◆ Zu bearbeitende Aufgaben ◆
1) Geben Sie aus dem Text zu den Fernwärmepreisen den Abschnitt wörtlich wieder, der bei „Die voraussichtlich massive“ beginnt und bei „nun selbst betroffen.“ endet.
2) Nennen Sie sämtliche Passagen im Text zu den Fernwärmepreisen, die in Anführungszeichen stehen.

-------- Vorliegender Auszug

Die voraussichtlich massive Teuerung bei der Fernwärme Lienz sorgte vor allem bei betroffenen Kundinnen und Kunden für Ärger. Aber auch bei der Stadt Lienz zeigte man kein Verständnis für die massive Erhöhung und vor allem dafür, dass diese rückwirkend passieren soll. Eine rechtliche Prüfung soll klären, ob der Energie-Versorger rückwirkend den Preis erhöhen darf – mehr dazu in Auf Lienzer kommt sattes Preisplus zu.
Arbeiterkammer als Fernwärmekunde selbst betroffen
Die Arbeiterkammer Tirol kritisierte bereits wiederholt, dass es für Fernwärmeanlagen „im Prinzip keine gesetzlichen Regelungen gibt“, so AK-Präsident Erwin Zangerl. In Lienz sei die Bezirksstelle der Arbeiterkammer als Fernwärmekunde nun selbst betroffen.
„Wir schauen uns jetzt die AGBs an und prüfen das. Und werden notfalls stellvertretend für alle Betroffenen in Lienz vor Gericht ziehen, wenn das möglich ist“, kündigte Zangerl an. Dort sind über 5.000 Kundinnen und Kunden betroffen.
Preisanpassungen im gesamten Bundesland
Expertinnen und Experten sind sich einig, dass die Preise bei allen Fernwärmeanbietern steigen werden. Für den Großraum Innsbruck ist der Landesenergieversorger Tigas zuständig. Hier wurde der Fernwärmetarif Anfang des Jahres um 13,2 Prozent angehoben. „Die Werte für die Wertsicherung 2023 werden erst im Jänner veröffentlicht, aus heutiger Sicht ist mit einer größeren Steigerung zu letztem Jahr auszugehen“, hieß es von Seiten der Tigas. Seriöse Zahlen könnten aufgrund der „derzeitigen volatilen Preisentwicklung in allen Bereichen“ nicht genannt werden.

----------------
-------- Extrahierte Daten

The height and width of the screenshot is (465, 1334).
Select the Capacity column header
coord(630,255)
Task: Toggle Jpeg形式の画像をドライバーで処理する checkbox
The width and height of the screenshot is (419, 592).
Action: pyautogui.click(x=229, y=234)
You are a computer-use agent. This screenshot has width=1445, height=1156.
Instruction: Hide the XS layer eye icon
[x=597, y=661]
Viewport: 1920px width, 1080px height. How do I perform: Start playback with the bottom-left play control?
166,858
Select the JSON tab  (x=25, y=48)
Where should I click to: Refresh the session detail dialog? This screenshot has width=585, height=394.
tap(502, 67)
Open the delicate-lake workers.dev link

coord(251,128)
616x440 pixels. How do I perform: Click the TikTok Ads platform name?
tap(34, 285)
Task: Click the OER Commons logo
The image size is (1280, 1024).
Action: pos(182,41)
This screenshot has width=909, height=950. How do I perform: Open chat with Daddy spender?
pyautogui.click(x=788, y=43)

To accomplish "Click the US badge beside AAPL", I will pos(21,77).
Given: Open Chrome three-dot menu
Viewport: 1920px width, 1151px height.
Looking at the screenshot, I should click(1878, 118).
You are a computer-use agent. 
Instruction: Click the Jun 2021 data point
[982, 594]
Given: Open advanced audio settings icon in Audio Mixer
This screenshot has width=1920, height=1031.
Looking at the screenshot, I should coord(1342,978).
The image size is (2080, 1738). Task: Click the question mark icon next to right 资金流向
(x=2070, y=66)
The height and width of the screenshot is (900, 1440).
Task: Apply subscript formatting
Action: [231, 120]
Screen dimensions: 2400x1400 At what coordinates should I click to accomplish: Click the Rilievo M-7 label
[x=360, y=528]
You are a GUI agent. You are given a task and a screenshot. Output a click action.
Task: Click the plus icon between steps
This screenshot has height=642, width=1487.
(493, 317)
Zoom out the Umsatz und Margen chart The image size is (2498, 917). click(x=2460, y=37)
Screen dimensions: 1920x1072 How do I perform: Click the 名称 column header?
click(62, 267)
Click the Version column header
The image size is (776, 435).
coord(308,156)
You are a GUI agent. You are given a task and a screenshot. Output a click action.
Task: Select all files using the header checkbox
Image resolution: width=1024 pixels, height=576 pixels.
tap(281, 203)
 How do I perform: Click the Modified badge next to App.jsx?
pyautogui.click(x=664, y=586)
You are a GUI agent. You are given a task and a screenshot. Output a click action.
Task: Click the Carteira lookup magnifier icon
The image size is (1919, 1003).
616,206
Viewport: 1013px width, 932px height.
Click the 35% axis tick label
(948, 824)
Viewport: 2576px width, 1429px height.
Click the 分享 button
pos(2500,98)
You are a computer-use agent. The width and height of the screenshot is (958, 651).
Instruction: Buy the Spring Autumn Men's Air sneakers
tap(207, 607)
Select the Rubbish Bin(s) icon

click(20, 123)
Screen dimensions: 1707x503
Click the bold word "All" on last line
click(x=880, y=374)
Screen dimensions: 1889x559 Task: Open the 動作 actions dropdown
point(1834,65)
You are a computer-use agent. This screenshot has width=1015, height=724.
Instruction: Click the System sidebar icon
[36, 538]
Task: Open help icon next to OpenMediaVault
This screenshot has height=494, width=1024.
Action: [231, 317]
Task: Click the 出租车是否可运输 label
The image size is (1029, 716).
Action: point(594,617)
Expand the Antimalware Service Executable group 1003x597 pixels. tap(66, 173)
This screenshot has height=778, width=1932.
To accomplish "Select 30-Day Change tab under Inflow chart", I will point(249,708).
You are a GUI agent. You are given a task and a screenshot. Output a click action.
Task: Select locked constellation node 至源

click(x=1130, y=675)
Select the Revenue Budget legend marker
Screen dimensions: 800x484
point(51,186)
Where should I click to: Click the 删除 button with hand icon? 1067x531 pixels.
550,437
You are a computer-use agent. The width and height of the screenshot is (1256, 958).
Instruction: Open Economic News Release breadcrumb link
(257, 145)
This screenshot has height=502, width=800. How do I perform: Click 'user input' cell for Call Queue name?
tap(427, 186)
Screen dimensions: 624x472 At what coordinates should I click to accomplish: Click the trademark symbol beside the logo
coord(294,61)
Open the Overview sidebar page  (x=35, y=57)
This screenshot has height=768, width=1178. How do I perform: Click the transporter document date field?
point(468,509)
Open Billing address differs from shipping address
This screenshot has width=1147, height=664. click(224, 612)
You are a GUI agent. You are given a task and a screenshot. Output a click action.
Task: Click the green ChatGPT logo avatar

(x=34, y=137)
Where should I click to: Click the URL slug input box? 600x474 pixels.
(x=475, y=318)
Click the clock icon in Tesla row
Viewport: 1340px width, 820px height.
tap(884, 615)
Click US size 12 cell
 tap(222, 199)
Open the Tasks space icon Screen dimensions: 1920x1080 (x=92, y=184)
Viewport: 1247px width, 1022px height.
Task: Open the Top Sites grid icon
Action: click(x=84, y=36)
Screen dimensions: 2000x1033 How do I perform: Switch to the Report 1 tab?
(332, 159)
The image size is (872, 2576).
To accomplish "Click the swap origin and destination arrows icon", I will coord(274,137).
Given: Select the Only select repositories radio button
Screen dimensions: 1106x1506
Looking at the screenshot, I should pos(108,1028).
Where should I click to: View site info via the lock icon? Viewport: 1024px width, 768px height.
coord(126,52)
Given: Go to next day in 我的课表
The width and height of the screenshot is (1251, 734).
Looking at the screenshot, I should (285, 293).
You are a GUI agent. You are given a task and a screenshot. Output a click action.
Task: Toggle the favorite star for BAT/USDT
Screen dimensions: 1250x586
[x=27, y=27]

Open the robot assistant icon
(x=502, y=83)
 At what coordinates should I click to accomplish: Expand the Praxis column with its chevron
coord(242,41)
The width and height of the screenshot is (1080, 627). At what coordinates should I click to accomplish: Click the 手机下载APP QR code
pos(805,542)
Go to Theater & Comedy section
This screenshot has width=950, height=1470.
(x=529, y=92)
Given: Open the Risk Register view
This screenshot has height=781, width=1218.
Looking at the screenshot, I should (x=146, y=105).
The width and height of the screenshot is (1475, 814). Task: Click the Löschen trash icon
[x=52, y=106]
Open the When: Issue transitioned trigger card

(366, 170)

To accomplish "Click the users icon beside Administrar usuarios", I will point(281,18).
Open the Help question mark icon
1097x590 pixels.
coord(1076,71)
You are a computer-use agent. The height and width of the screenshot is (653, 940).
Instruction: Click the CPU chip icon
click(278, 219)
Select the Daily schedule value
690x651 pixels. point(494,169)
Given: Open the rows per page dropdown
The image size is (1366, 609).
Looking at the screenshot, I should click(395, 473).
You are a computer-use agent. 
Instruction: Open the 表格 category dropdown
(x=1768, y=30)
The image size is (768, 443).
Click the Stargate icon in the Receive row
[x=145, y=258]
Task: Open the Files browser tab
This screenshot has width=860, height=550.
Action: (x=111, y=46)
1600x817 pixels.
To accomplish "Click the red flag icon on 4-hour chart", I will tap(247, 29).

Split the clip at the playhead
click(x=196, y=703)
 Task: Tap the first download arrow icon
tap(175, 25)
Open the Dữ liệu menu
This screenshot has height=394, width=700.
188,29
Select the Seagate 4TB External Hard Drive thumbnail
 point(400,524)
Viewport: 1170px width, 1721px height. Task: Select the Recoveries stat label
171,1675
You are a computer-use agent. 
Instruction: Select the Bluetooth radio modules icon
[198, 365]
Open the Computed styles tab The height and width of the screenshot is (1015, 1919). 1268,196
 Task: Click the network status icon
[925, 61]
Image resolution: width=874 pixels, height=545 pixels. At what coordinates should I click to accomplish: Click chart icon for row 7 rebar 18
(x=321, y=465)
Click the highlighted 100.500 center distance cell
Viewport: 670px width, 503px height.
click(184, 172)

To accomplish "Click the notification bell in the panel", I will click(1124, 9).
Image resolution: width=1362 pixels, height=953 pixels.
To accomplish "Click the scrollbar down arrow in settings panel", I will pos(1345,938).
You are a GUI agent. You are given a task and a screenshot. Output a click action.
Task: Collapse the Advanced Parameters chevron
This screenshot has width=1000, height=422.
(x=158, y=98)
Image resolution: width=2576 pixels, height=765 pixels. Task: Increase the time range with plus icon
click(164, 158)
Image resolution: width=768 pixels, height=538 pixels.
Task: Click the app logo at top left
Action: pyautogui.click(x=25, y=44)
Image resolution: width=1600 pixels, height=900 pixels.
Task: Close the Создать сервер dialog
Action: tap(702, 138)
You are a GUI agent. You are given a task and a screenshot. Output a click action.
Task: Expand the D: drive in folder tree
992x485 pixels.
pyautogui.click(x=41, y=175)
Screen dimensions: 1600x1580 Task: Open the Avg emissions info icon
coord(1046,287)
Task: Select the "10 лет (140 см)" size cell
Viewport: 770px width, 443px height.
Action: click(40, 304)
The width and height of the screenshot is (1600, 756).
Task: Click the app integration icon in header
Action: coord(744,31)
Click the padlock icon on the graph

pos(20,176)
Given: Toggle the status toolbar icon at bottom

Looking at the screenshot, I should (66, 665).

----------------

◆ Antworten je Aufgabe ◆
1)
Die voraussichtlich massive Teuerung bei der Fernwärme Lienz sorgte vor allem bei betroffenen Kundinnen und Kunden für Ärger. Aber auch bei der Stadt Lienz zeigte man kein Verständnis für die massive Erhöhung und vor allem dafür, dass diese rückwirkend passieren soll. Eine rechtliche Prüfung soll klären, ob der Energie-Versorger rückwirkend den Preis erhöhen darf – mehr dazu in Auf Lienzer kommt sattes Preisplus zu.
Arbeiterkammer als Fernwärmekunde selbst betroffen
Die Arbeiterkammer Tirol kritisierte bereits wiederholt, dass es für Fernwärmeanlagen „im Prinzip keine gesetzlichen Regelungen gibt“, so AK-Präsident Erwin Zangerl. In Lienz sei die Bezirksstelle der Arbeiterkammer als Fernwärmekunde nun selbst betroffen.

2)
- „im Prinzip keine gesetzlichen Regelungen gibt“
- „Wir schauen uns jetzt die AGBs an und prüfen das. Und werden notfalls stellvertretend für alle Betroffenen in Lienz vor Gericht ziehen, wenn das möglich ist“
- „Die Werte für die Wertsicherung 2023 werden erst im Jänner veröffentlicht, aus heutiger Sicht ist mit einer größeren Steigerung zu letztem Jahr auszugehen“
- „derzeitigen volatilen Preisentwicklung in allen Bereichen“